(Collected data)
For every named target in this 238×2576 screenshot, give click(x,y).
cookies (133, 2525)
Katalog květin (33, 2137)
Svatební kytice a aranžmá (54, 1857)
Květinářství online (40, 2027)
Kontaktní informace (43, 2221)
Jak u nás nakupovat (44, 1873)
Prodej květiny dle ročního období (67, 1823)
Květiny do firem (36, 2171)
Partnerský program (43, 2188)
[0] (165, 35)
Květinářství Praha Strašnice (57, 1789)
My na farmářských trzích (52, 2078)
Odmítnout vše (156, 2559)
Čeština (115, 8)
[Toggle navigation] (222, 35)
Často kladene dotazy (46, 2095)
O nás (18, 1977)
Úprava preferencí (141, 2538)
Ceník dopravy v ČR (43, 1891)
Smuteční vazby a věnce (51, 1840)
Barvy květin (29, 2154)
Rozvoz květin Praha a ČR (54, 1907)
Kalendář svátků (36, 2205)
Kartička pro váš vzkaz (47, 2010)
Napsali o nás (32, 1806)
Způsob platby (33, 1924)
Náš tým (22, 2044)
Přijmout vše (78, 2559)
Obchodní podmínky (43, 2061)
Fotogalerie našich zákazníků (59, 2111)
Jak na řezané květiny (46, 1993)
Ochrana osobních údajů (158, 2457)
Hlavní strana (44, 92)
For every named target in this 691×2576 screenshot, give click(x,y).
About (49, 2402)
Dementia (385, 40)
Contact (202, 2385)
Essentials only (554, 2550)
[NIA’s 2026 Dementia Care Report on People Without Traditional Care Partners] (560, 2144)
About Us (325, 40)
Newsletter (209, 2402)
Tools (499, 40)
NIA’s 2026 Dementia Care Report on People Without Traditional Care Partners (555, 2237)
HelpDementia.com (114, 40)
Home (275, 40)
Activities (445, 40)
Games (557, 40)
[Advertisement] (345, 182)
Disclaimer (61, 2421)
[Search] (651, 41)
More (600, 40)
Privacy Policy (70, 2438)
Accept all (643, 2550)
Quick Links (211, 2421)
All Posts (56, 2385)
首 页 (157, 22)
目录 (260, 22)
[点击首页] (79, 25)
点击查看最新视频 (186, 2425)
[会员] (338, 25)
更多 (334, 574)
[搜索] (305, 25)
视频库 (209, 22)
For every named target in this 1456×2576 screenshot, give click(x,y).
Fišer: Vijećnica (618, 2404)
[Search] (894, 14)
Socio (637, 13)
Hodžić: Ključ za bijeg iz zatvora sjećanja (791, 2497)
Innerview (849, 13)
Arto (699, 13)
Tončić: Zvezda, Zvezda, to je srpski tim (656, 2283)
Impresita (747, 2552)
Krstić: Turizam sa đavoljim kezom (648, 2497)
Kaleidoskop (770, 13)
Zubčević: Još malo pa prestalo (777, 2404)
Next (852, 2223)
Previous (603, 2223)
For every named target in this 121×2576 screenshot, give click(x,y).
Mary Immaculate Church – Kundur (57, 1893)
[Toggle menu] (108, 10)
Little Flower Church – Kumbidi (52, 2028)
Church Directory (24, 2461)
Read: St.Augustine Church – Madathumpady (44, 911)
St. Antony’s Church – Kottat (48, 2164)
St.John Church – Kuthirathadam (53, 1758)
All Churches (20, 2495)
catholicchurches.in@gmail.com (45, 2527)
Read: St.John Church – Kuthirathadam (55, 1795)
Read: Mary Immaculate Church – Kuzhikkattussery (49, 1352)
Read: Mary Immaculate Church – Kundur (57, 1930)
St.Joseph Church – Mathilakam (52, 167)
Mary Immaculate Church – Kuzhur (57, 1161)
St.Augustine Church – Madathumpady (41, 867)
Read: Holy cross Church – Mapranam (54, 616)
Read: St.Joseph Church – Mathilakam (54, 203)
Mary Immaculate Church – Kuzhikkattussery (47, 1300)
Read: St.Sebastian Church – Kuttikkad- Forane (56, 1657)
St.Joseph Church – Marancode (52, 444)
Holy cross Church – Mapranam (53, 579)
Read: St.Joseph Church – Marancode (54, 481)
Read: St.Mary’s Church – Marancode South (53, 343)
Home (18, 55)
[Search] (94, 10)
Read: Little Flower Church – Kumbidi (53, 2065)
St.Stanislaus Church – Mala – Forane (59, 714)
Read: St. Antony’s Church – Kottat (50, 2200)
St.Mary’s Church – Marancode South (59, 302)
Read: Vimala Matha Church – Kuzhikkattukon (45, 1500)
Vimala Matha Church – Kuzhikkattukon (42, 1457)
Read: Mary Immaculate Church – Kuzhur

[Problem to work on]
Every single record must be transcribed exactly as it stands.

[Worked solution]
For every named target in this 238×2576 screenshot, give click(x,y).
cookies (133, 2525)
Katalog květin (33, 2137)
Svatební kytice a aranžmá (54, 1857)
Květinářství online (40, 2027)
Kontaktní informace (43, 2221)
Jak u nás nakupovat (44, 1873)
Prodej květiny dle ročního období (67, 1823)
Květiny do firem (36, 2171)
Partnerský program (43, 2188)
[0] (165, 35)
Květinářství Praha Strašnice (57, 1789)
My na farmářských trzích (52, 2078)
Odmítnout vše (156, 2559)
Čeština (115, 8)
[Toggle navigation] (222, 35)
Často kladene dotazy (46, 2095)
O nás (18, 1977)
Úprava preferencí (141, 2538)
Ceník dopravy v ČR (43, 1891)
Smuteční vazby a věnce (51, 1840)
Barvy květin (29, 2154)
Rozvoz květin Praha a ČR (54, 1907)
Kalendář svátků (36, 2205)
Kartička pro váš vzkaz (47, 2010)
Napsali o nás (32, 1806)
Způsob platby (33, 1924)
Náš tým (22, 2044)
Přijmout vše (78, 2559)
Obchodní podmínky (43, 2061)
Fotogalerie našich zákazníků (59, 2111)
Jak na řezané květiny (46, 1993)
Ochrana osobních údajů (158, 2457)
Hlavní strana (44, 92)
For every named target in this 691×2576 screenshot, give click(x,y).
About (49, 2402)
Dementia (385, 40)
Contact (202, 2385)
Essentials only (554, 2550)
[NIA’s 2026 Dementia Care Report on People Without Traditional Care Partners] (560, 2144)
About Us (325, 40)
Newsletter (209, 2402)
Tools (499, 40)
NIA’s 2026 Dementia Care Report on People Without Traditional Care Partners (555, 2237)
HelpDementia.com (114, 40)
Home (275, 40)
Activities (445, 40)
Games (557, 40)
[Advertisement] (345, 182)
Disclaimer (61, 2421)
[Search] (651, 41)
More (600, 40)
Privacy Policy (70, 2438)
Accept all (643, 2550)
Quick Links (211, 2421)
All Posts (56, 2385)
首 页 (157, 22)
目录 (260, 22)
[点击首页] (79, 25)
点击查看最新视频 (186, 2425)
[会员] (338, 25)
更多 (334, 574)
[搜索] (305, 25)
视频库 (209, 22)
For every named target in this 1456×2576 screenshot, give click(x,y).
Fišer: Vijećnica (618, 2404)
[Search] (894, 14)
Socio (637, 13)
Hodžić: Ključ za bijeg iz zatvora sjećanja (791, 2497)
Innerview (849, 13)
Arto (699, 13)
Tončić: Zvezda, Zvezda, to je srpski tim (656, 2283)
Impresita (747, 2552)
Krstić: Turizam sa đavoljim kezom (648, 2497)
Kaleidoskop (770, 13)
Zubčević: Još malo pa prestalo (777, 2404)
Next (852, 2223)
Previous (603, 2223)
For every named target in this 121×2576 screenshot, give click(x,y).
Mary Immaculate Church – Kundur (57, 1893)
[Toggle menu] (108, 10)
Little Flower Church – Kumbidi (52, 2028)
Church Directory (24, 2461)
Read: St.Augustine Church – Madathumpady (44, 911)
St. Antony’s Church – Kottat (48, 2164)
St.John Church – Kuthirathadam (53, 1758)
All Churches (20, 2495)
catholicchurches.in@gmail.com (45, 2527)
Read: St.John Church – Kuthirathadam (55, 1795)
Read: Mary Immaculate Church – Kuzhikkattussery (49, 1352)
Read: Mary Immaculate Church – Kundur (57, 1930)
St.Joseph Church – Mathilakam (52, 167)
Mary Immaculate Church – Kuzhur (57, 1161)
St.Augustine Church – Madathumpady (41, 867)
Read: Holy cross Church – Mapranam (54, 616)
Read: St.Joseph Church – Mathilakam (54, 203)
Mary Immaculate Church – Kuzhikkattussery (47, 1300)
Read: St.Sebastian Church – Kuttikkad- Forane (56, 1657)
St.Joseph Church – Marancode (52, 444)
Holy cross Church – Mapranam (53, 579)
Read: St.Joseph Church – Marancode (54, 481)
Read: St.Mary’s Church – Marancode South (53, 343)
Home (18, 55)
[Search] (94, 10)
Read: Little Flower Church – Kumbidi (53, 2065)
St.Stanislaus Church – Mala – Forane (59, 714)
Read: St. Antony’s Church – Kottat (50, 2200)
St.Mary’s Church – Marancode South (59, 302)
Read: Vimala Matha Church – Kuzhikkattukon (45, 1500)
Vimala Matha Church – Kuzhikkattukon (42, 1457)
Read: Mary Immaculate Church – Kuzhur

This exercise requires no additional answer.